─── PASSAGE FOR REVIEW ───
Jobs Data Points to More Big Fed Rate Hikes, for Now
Moderating wage growth may be a positive sign for the inflation fight ahead.
The jobs market remains hot, fueled by gains in some of the sectors that had been hardest hit by the pandemic, and leaving the Federal Reserve on course to keep raising rates at a quick pace in the months to come.
However, there is one possible piece of good news for investors and consumers rattled by high inflation: Wage gains appear to be slowing, suggesting less potential for an out-of-control wage-price spiral that fuels continued high levels of inflation and makes the Fed’s job even tougher.
The Bureau of Labor Statistics reported Friday that the U.S. economy added 428,000 jobs in April thanks to widespread gains in hiring across the economy. That followed increases in nonfarm payroll employment of 714,000 in March and 428,000 in February.
"Today's jobs report confirms that economic activity is still trending up briskly, which supports the Fed's plan of aggressive rate hikes," says Preston Caldwell, chief U.S. economist at Morningstar.
The unemployment rate held steady in April from the prior month at 3.6%. That is just one-tenth of a percent higher than it was before the onset of the pandemic recession in 2020.
That the unemployment rate was flat in a month that also saw strong gains in payroll employment "reflects the inner workings of the jobs report, more than a trend in the job market,” Caldwell says. The unemployment rate is sourced to what BLS calls the household survey, and the headline hiring number comes from a separate survey.
“The household survey reflected a 400k decline in employment in April, contributing to the unemployment rate holding steady for the month despite the jump in hiring reported in the payrolls side of the report,” Caldwell says. “We don't think this is a red flag, as both measures of employment continue to trend upward—the household survey posted much stronger gains in prior months.”
When it came to gains in hiring during April increases were widespread, BLS said. Employment in leisure and hospitality increased by 78,000, in restaurants by 44,000, and hotels by 22,000. The manufacturing sector added 55,000.
Employment in leisure and hospitality is down by 1.4 million jobs, or 8.5%, since February 2020, BLS says. But that category, among the hardest hit by the pandemic lockdowns, is coming back to life.
───
ACTIVITY A:
In the article on April jobs data, what was the U.S. unemployment rate in April?
ACTIVITY B:
Do these statements agree with the article on April jobs data? For each, answer yes or no and quote the words from the article that decide it.
(i) Nonfarm payroll employment rose by 714,000 in March.
(ii) The manufacturing sector added 78,000 jobs in April.
(iii) Leisure and hospitality employment remains 1.4 million jobs below its February 2020 level.
ACTIVITY C:
Pick up the article on April jobs data after its last sentence and keep writing.
─── RECORD EXCERPTS ───
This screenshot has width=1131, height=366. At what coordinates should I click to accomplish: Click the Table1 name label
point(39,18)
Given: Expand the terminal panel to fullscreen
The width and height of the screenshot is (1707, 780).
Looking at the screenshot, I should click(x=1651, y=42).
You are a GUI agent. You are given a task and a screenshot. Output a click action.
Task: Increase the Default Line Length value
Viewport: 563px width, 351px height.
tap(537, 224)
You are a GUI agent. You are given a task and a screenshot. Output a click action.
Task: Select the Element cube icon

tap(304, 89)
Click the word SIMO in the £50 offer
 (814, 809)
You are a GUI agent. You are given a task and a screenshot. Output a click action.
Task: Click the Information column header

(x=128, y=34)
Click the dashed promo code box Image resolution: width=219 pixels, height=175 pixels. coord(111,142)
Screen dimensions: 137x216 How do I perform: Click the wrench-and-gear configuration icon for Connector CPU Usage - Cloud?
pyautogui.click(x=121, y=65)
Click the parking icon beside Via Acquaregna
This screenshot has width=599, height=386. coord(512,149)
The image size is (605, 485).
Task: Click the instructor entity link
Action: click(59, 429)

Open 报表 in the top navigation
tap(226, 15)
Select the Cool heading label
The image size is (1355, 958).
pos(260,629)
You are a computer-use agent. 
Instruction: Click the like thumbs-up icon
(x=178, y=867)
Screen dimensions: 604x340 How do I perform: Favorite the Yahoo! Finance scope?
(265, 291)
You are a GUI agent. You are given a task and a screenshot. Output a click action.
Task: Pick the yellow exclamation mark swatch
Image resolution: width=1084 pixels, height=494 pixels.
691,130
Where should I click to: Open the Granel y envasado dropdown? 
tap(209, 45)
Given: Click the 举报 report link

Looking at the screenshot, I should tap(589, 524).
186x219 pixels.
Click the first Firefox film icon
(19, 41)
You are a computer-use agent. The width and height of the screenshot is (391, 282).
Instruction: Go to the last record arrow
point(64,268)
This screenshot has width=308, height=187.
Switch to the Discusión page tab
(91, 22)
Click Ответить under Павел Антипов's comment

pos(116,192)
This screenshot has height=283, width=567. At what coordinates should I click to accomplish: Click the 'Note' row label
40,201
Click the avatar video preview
───
REPLY A:
It held steady at 3.6%, the same as the prior month.

REPLY B:
(i) Yes: "increases in nonfarm payroll employment of 714,000 in March"
(ii) No: "The manufacturing sector added 55,000."
(iii) Yes: "Employment in leisure and hospitality is down by 1.4 million jobs, or 8.5%, since February 2020"

REPLY C:
"By industry, job gains have been broad-based, but the largest gains in industries like leisure and hospitality are benefiting from the normalization of consumer behavior,” Caldwell says. "Growth has also been solid in manufacturing, which is expanding capacity to meet the surge in goods demand, as well as mining and oil, which is racing to close the shortfall in global oil supply. These industry-level drivers are likely to play out through the remainder of the year.''
On the wages front, there was good news for inflation. Average hourly pay rose by 10 cents, or 0.3%, to $31.85 in April. The BLS notes that over the past 12 months, average hourly earnings have risen 5.5%. In recent months, the trend has been toward slower wage increases.
“Wage growth appears to be moderating to a more sustainable pace, with private wages averaging just a 0.3% monthly increase in the three months ending in April, or a 3.7% annual pace,” Caldwell says. “If this keeps up—and other supply side headaches offer relief—the Fed will have room to ease off the brakes in the second half of 2022."
When it comes to the near-term course for Fed policy, the strong jobs market sets the stage for continued rate increases in the months to come, Caldwell says.
“Job growth has remained quite robust so far in 2022,” Caldwell notes. “This supports our argument that economic activity is still trending upwards, despite the 1.4% dip in Q1 2022 GDP. In light of this and ongoing worries over inflation, the Fed has every reason to continue the course of aggressive rate hikes for now.”
On Wednesday, the Fed announced a 0.5-percentage-point increase in the federal-funds rate, the first increase of that size in 22 years. The funds rate target now stands at 0.75%, up from zero before the rate hikes began in March with a quarter-point increase. Federal Reserve chair Jerome Powell has told the public to expect additional half-point increases in the federal-funds rate following the central bank's June and July policy-setting meetings.
However, financial markets are signaling the Fed may become even more aggressive and lift the rate in June by three fourths of a percent. The Fed hasn’t raised rates by that amount since 1994.